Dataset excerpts
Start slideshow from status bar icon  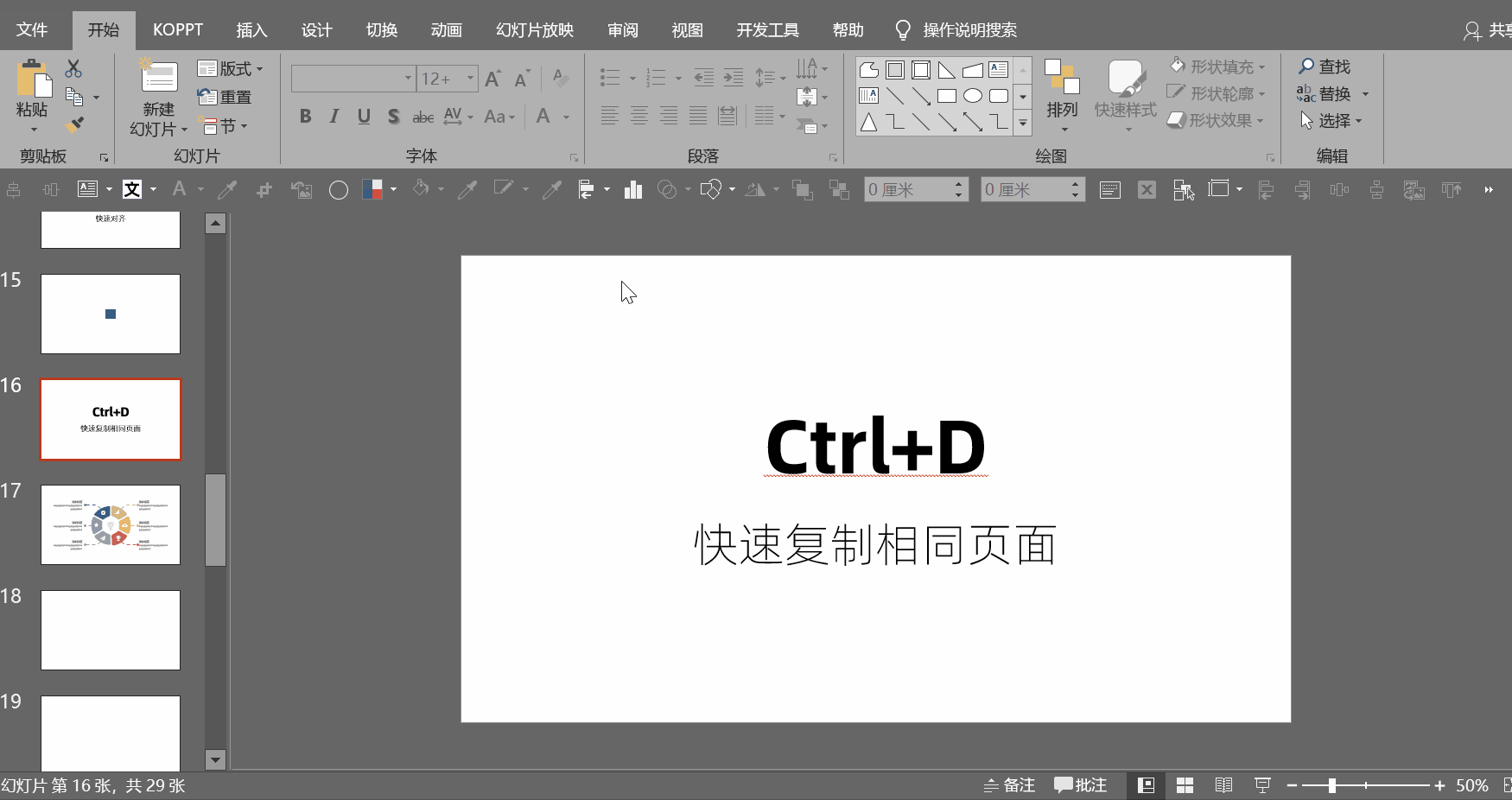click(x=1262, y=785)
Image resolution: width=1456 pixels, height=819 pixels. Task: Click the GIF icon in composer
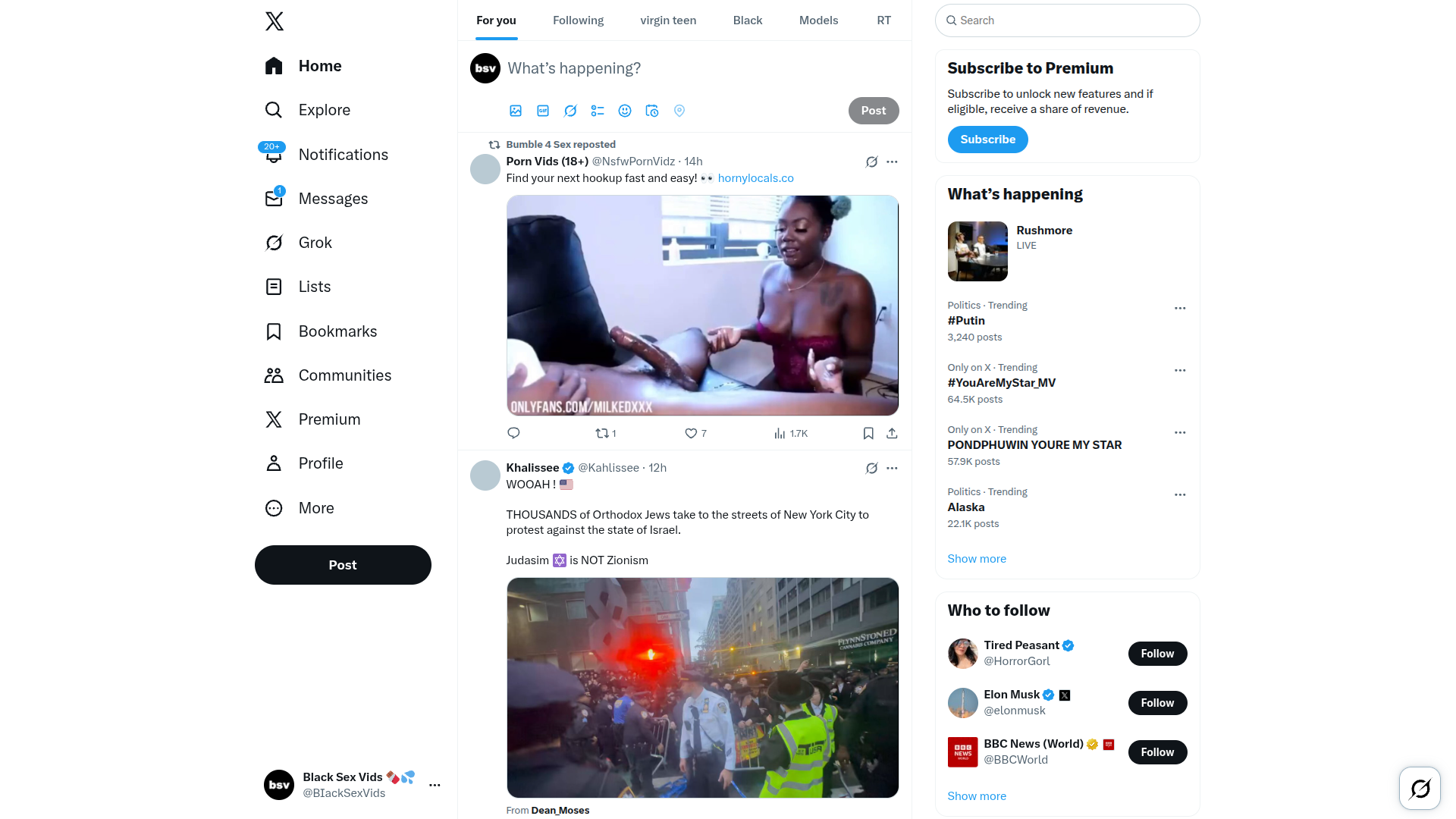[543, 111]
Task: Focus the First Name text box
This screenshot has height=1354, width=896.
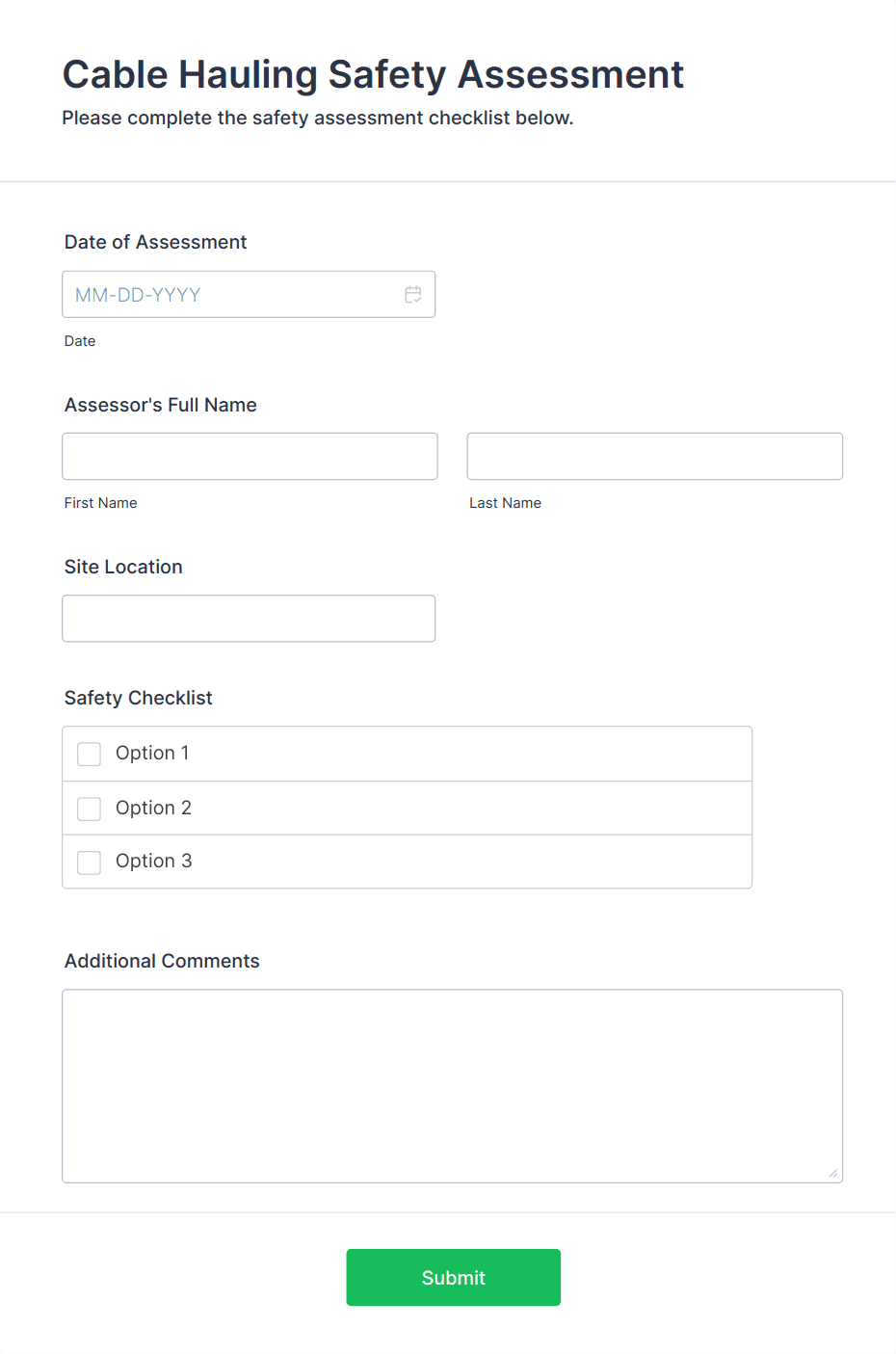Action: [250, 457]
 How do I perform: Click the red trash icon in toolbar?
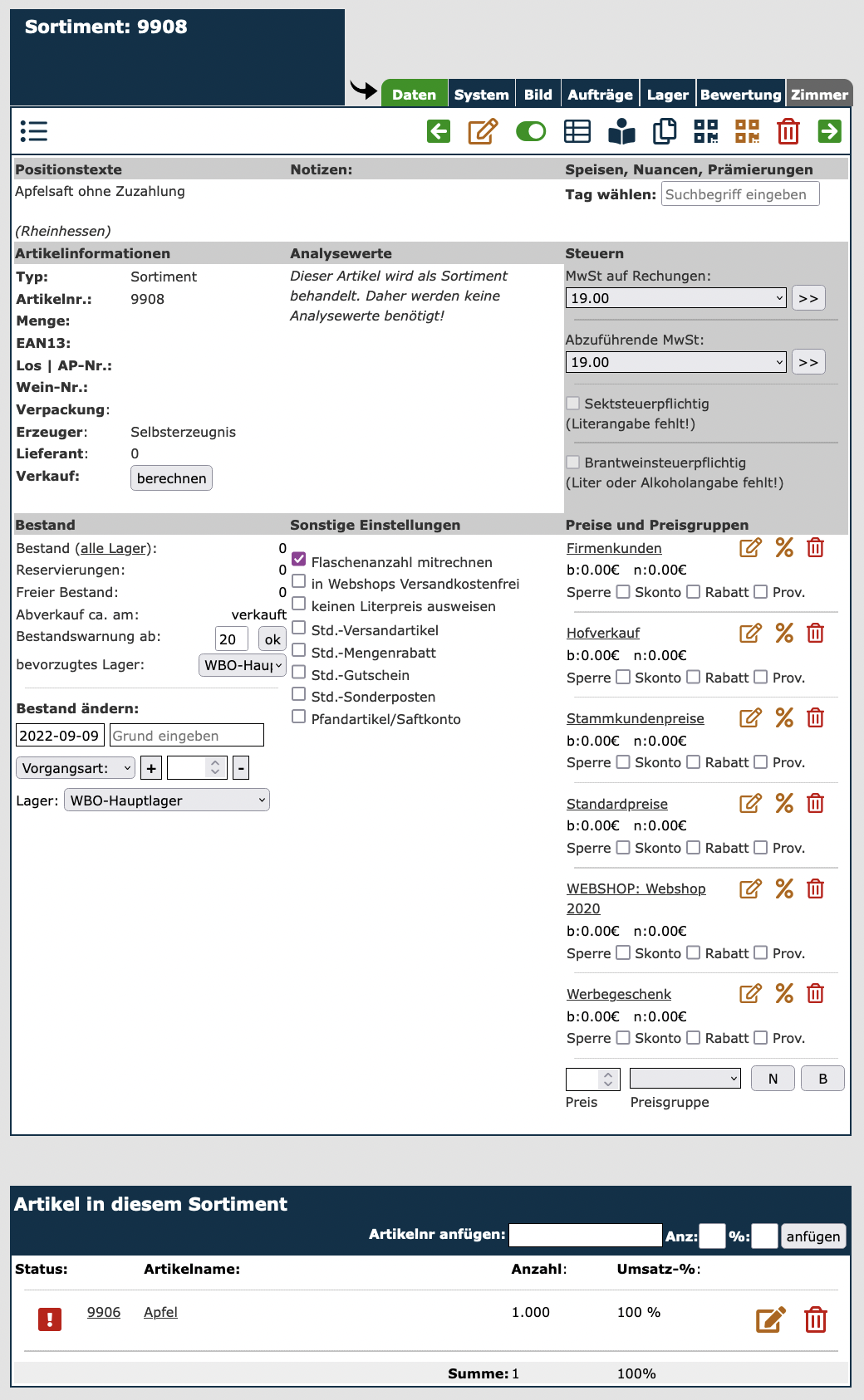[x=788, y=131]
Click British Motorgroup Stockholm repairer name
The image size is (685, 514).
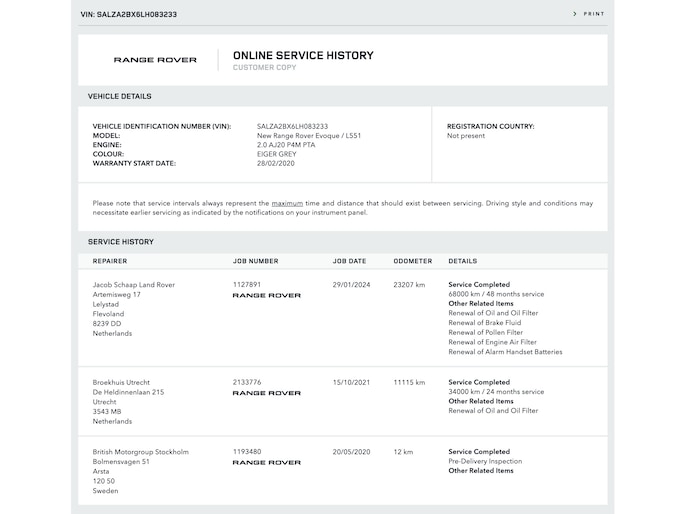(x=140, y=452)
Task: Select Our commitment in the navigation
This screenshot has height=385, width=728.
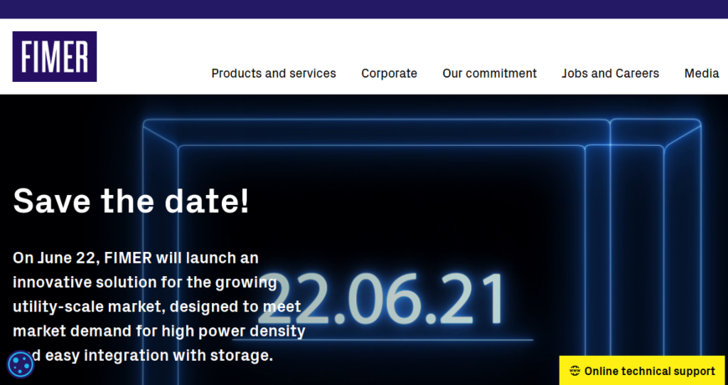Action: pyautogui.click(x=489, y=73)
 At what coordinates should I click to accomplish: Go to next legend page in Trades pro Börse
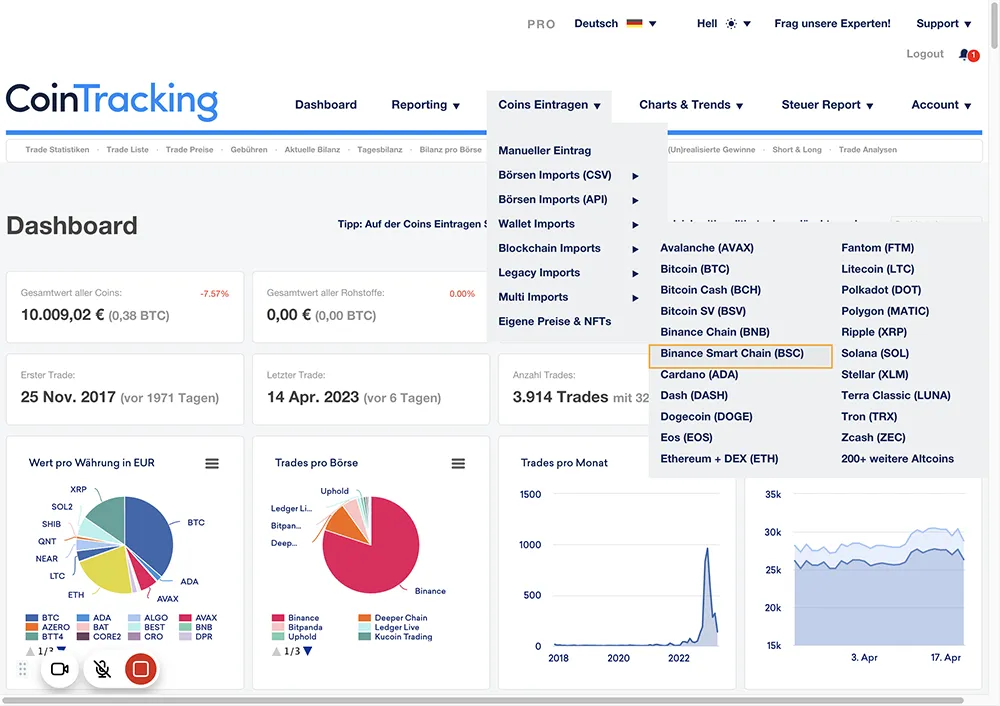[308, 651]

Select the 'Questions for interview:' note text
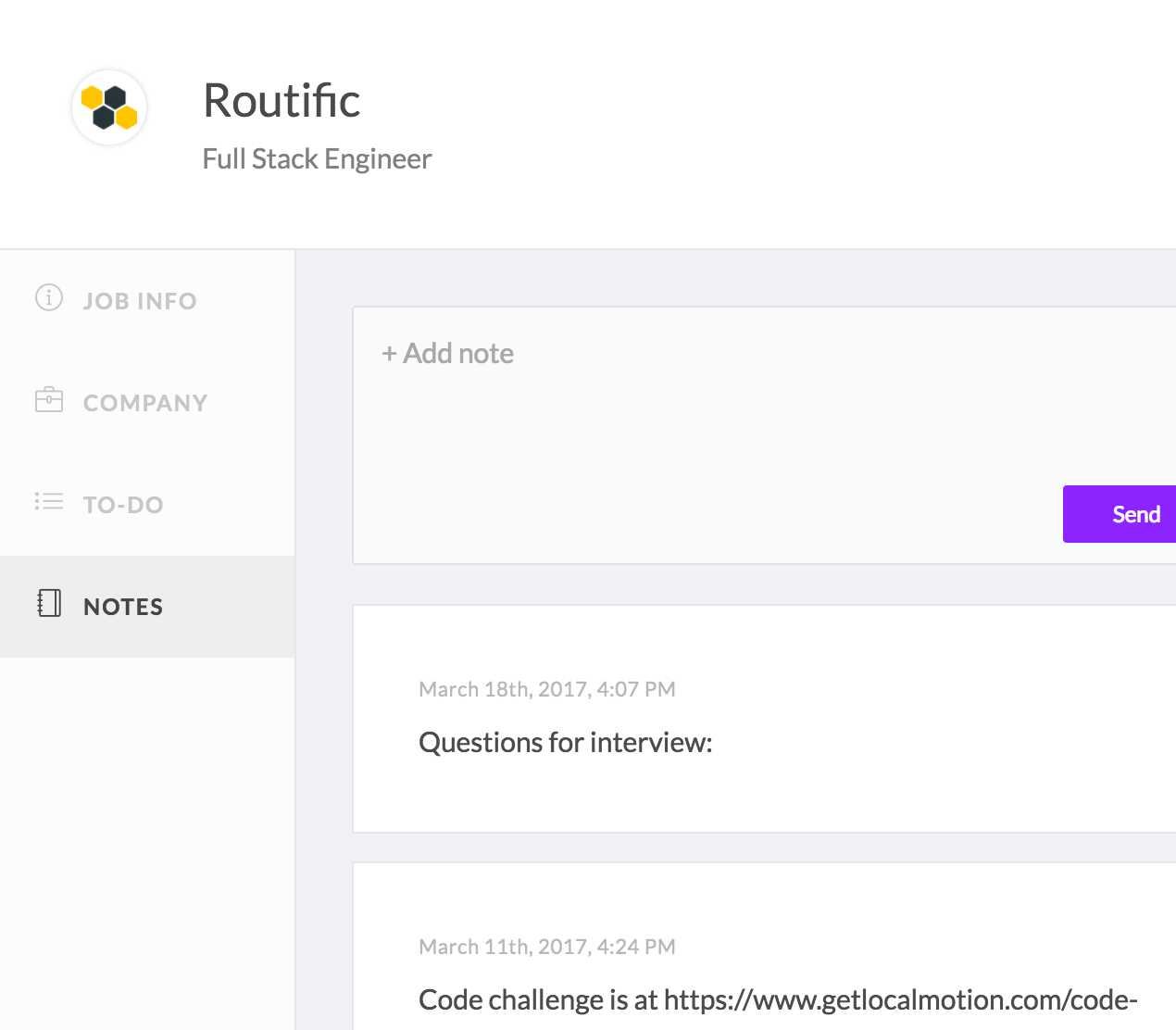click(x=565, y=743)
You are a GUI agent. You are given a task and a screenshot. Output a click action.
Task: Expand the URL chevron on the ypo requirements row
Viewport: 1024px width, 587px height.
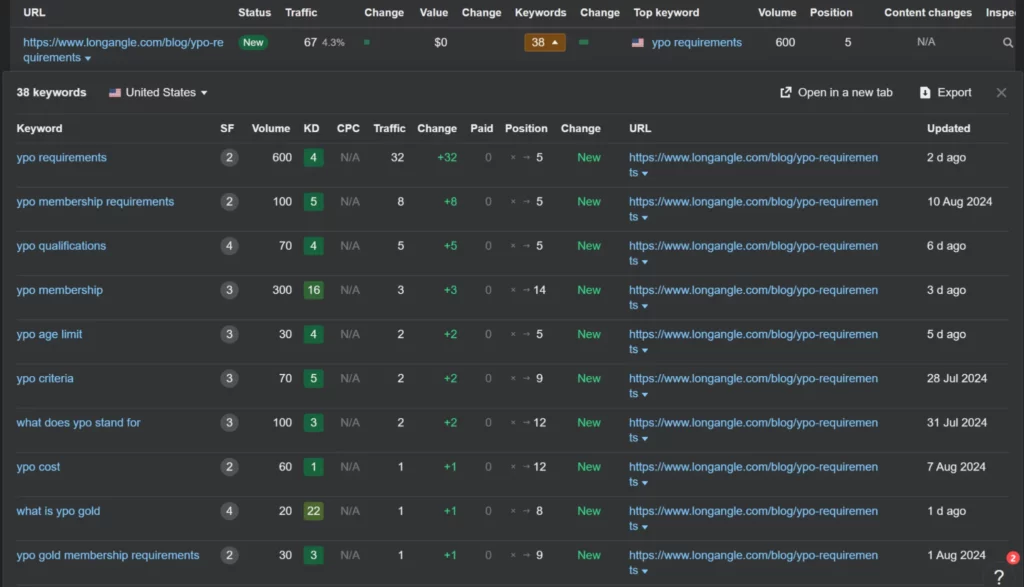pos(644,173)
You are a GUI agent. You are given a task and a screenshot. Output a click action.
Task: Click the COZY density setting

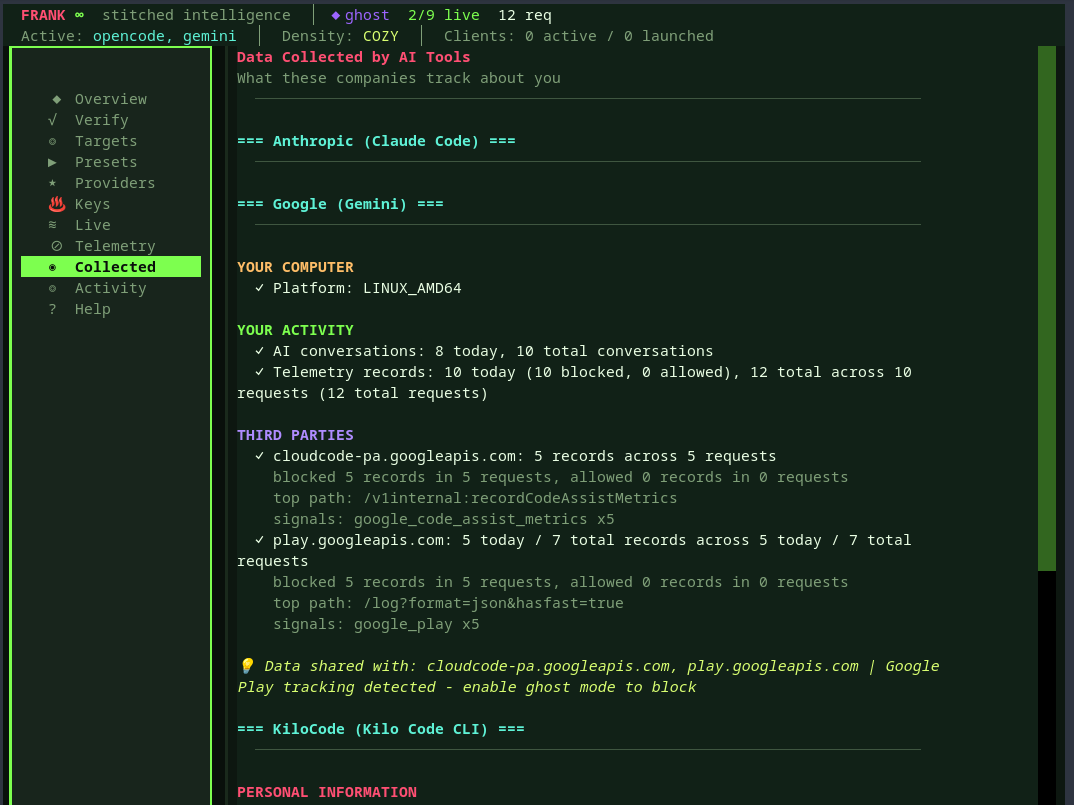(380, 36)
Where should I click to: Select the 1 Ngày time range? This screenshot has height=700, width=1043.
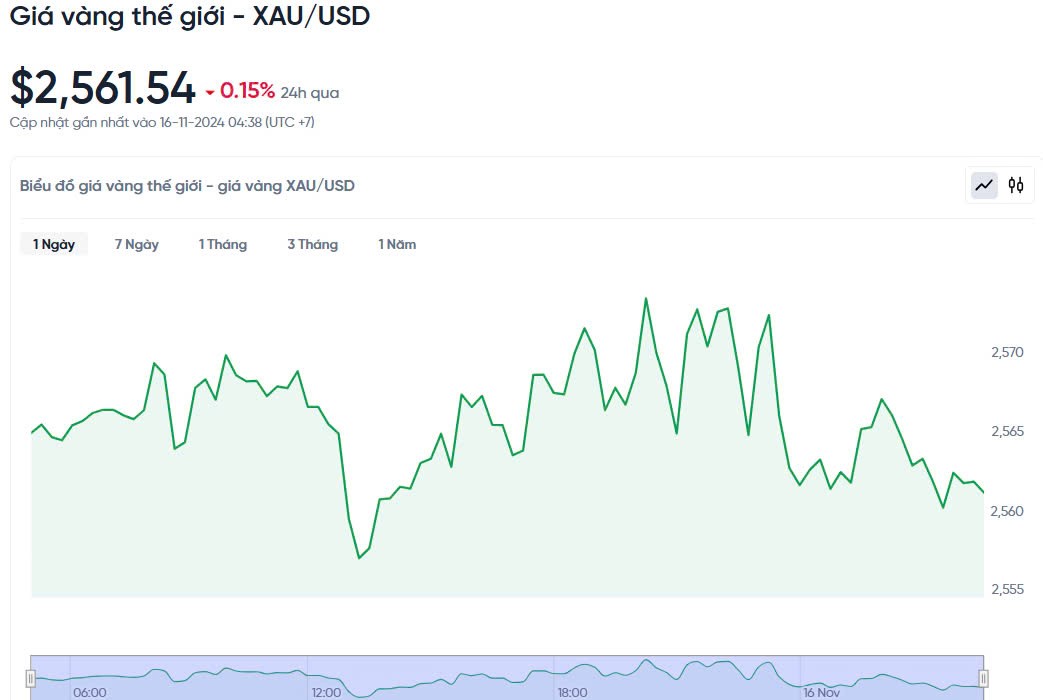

§ Task to complete: Your answer must be an exact copy of the lines above, from the line that contains "This screenshot has height=385, width=728." through the final line, with no pictures in it.

§ Exercise result:
This screenshot has height=385, width=728.
Action: pyautogui.click(x=489, y=73)
 At what coordinates should I click to accomplish: Go to next legend page in Trades pro Börse
[308, 651]

Select the 'Questions for interview:' note text
click(x=565, y=743)
You are a GUI agent. You are given a task and a screenshot. Output a click action.
Task: Expand the URL chevron on the ypo requirements row
Viewport: 1024px width, 587px height.
pos(644,173)
You are a GUI agent. You are given a task and a screenshot. Output a click action.
Task: Click the COZY density setting

(380, 36)
Where should I click to: Select the 1 Ngày time range? This screenshot has height=700, width=1043.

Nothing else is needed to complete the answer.